Jon Ford, principal of Open Academy Norwich, said: “The vaccination seems like a sensible precaution and we will work with the students to ensure that those who wish to get vaccinated at the earliest possible opportunity.
“The Covid situation is a complex moving situation. All we can really be sure of is that we will monitor guidance regularly and respond as we always do by following the guidance as well as we can to keep our community as safe as possible.”
Jonathan Rockey, principal of Wymondham High Academy, said the question of take-up of the vaccination would be a “personal one for families and individual children”.
Could schools be the new frontline for those opposed to vaccination?
Teaching unions have warned that schools must be kept out of any potential controversies over Covid vaccinations.
Some headteachers have already reported receiving letters from pressure groups "threatening" legal action if schools take part in the Covid vaccination programme.
Mr Barton said: "This is extremely unhelpful and we would ask those involved in this correspondence to stop attempting to exert pressure on schools and colleges.
"The question of whether or not to offer vaccinations to this age group has clearly been thoroughly considered and the decision on whether or not to accept this offer is a matter for families."
How do young people and their parents feel about it?
Millie-Marie Nicol, 12, who attends Flegg High School, said: “I am keen to have the vaccine because I don’t want this to go on forever.”
Her mother, Donna Nicol, added “To be honest I’m not overly thrilled about the idea of her having it as I'm not sure what the side effects in children are.
“Especially in girls with regards to affecting menstrual cycle and fertility, I just feel like I need more time to research.”
Kirk Wills, from Norwich, took a different approach by opting to share all the information available to him with his daughter Maisie Fletcher, 12.
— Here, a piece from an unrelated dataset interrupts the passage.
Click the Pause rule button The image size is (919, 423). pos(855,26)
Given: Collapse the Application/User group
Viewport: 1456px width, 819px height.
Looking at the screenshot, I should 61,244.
Once he was confident he had given her the relevant information, he left it up to her to choose whether to go ahead with getting vaccinated or not.
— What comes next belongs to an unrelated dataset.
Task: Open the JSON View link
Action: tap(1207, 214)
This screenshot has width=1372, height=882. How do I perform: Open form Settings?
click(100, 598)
“We have made the decision to tell her everything that we know about it, good and bad. Of course, I would like her to have it, I want her to be part of the solution not the problem, but I want her to feel she can make the choice.”
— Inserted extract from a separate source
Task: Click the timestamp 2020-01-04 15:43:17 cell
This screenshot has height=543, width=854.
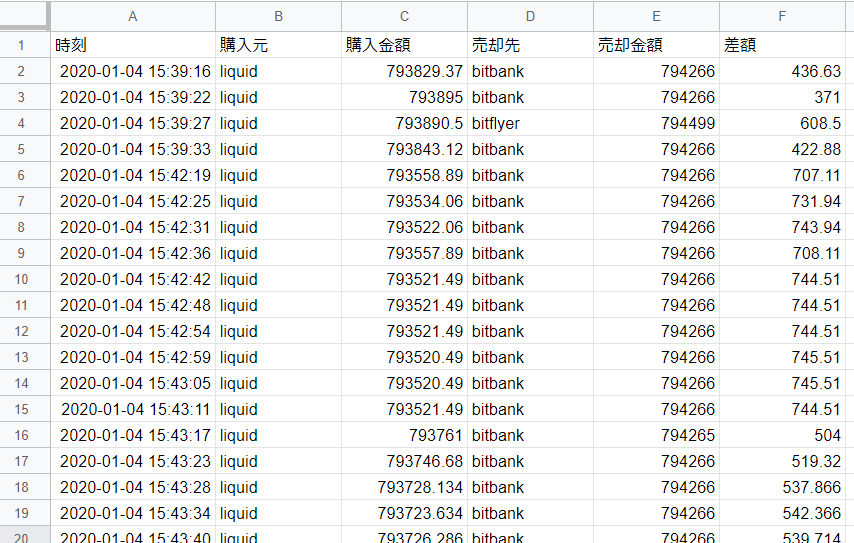Action: point(133,435)
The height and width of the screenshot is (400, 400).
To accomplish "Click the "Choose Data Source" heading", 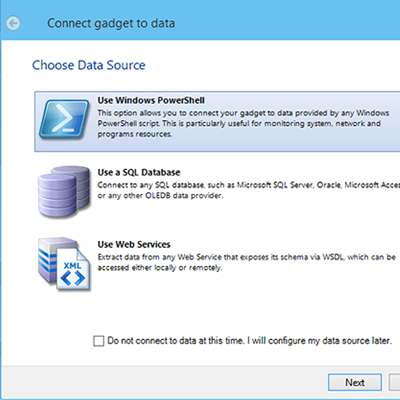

Nina Green did a lot of research, and has encouraged her children to get it, as she believes it is for the best.
“I know it’s a personal choice for everyone. Personally, I want my children to have it and I have encouraged it,” she said.
Her youngest son, Devon Green, 12, has been a little more apprehensive. “We talked it through, looking at the data and putting things in perspective.
“We also talked about vaccines that have helped to manage other illnesses in the past, such as polio and meningitis.”
Korben White, 15, from Dickleburgh, will be having the vaccine. He said: “I am happy to have the Covid jab because I will feel safer and it is the next step in bringing back normality, or what we considered to be normality pre-Covid.”
Kayleigh Baker, from Marlpit, feels fortunate that her daughter Aria who is almost 12 has not yet mentioned the vaccine. “I am not too keen on her having it until there is more research if I am completely honest.”
She explained that she is not comfortable with her daughter being used as a guinea pig whilst she is still unsure of the side effects.
“She is a healthy child; I don’t want to risk side effects before I know all the information.”